GIVEN REQUEST. Put the entries from the one containing "Given: Click the" through the end of the entries into a two-column CSV with the headers entry_text and answer. Use one row per entry, with each value in its own quoted field, every line break replaced by a space, and the pictures left out.

Entries about locating elements on screens:
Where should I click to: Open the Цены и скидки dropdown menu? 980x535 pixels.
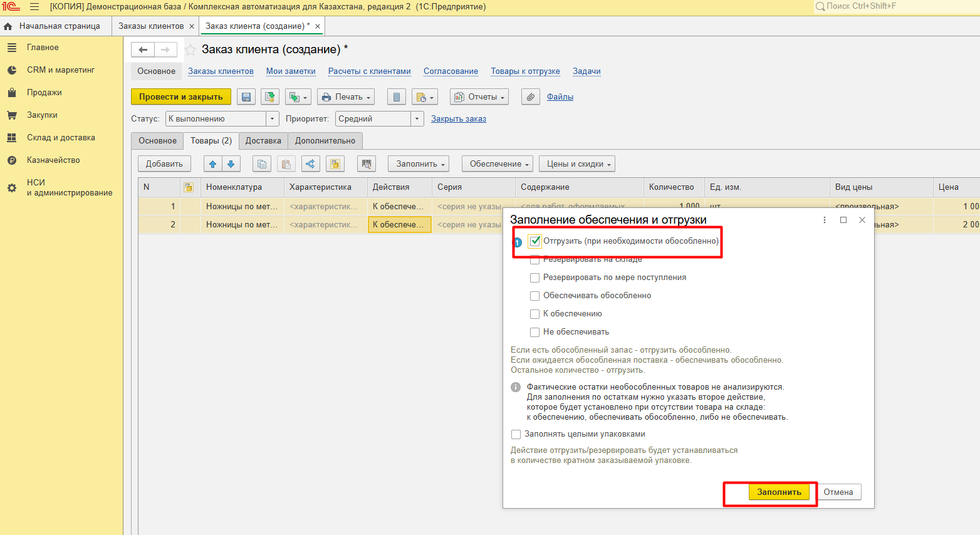coord(577,164)
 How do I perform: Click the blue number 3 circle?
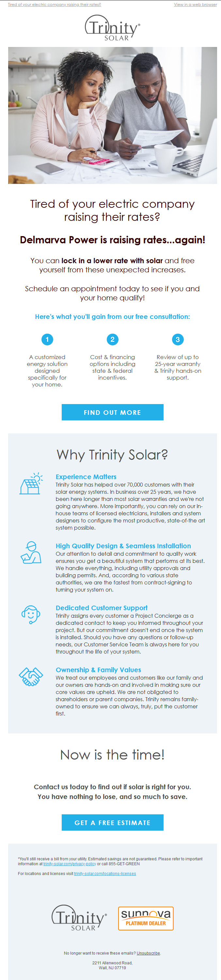[x=178, y=339]
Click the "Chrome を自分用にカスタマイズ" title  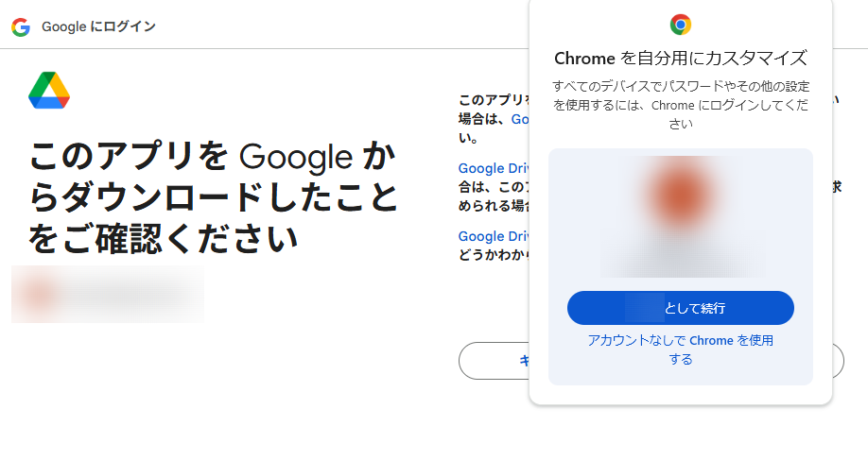point(680,59)
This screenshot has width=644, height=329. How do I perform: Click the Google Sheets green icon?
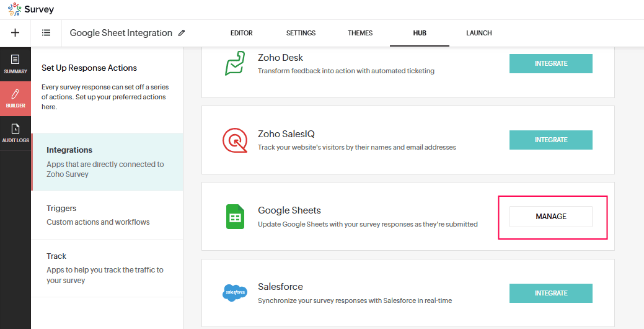[x=235, y=217]
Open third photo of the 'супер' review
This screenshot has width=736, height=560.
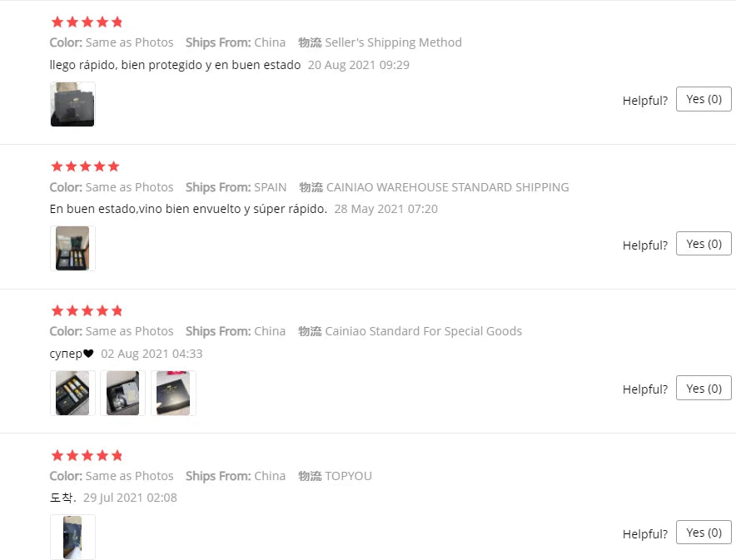click(x=173, y=393)
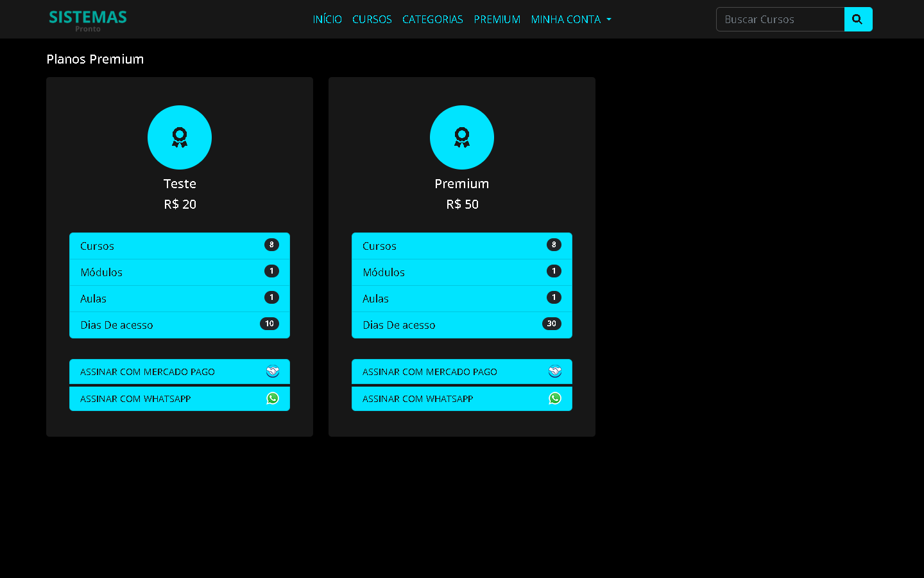Click the Premium plan award ribbon icon
The width and height of the screenshot is (924, 578).
(x=462, y=137)
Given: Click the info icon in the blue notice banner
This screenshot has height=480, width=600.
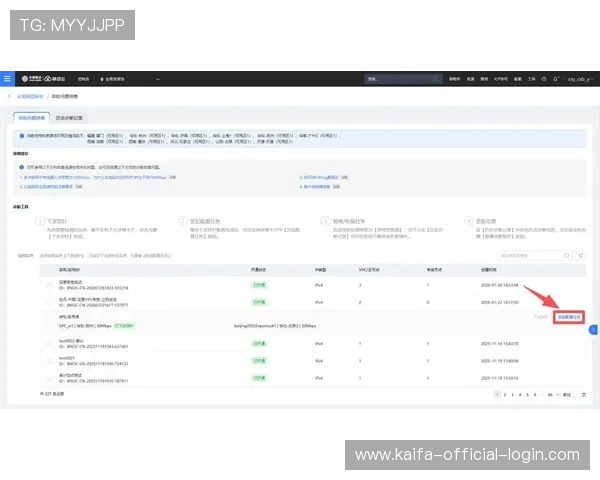Looking at the screenshot, I should click(22, 134).
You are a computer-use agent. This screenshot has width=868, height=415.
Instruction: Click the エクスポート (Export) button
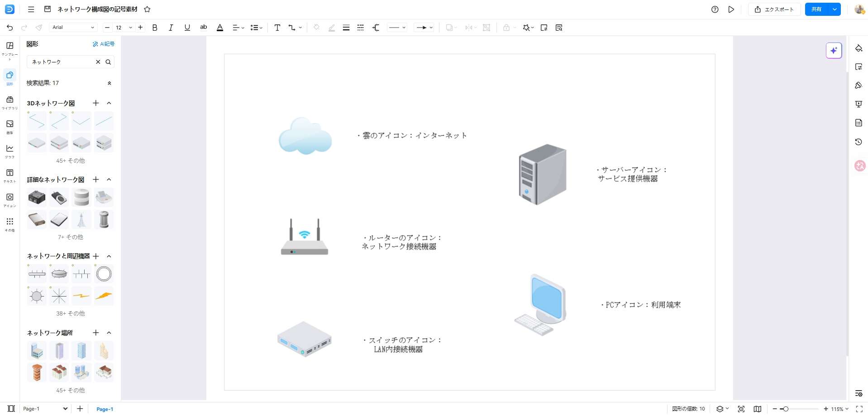pyautogui.click(x=774, y=9)
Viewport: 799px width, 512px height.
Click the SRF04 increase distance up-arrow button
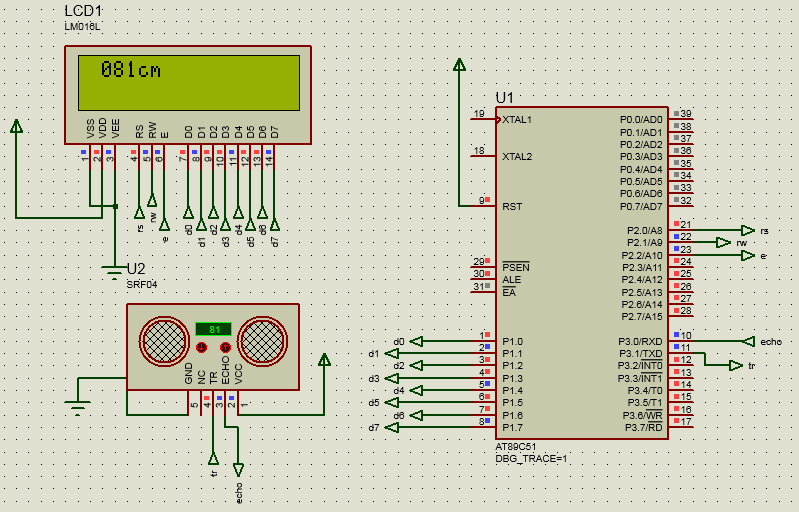(226, 348)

COMPLETED EXERCISE.
entry_text,answer
"Given: Click the info icon in the blue notice banner This screenshot has height=480, width=600.","Looking at the screenshot, I should click(22, 134)."
"You are a computer-use agent. This screenshot has width=868, height=415. Instruction: Click the エクスポート (Export) button","pyautogui.click(x=774, y=9)"
"Viewport: 799px width, 512px height. Click the SRF04 increase distance up-arrow button","(226, 348)"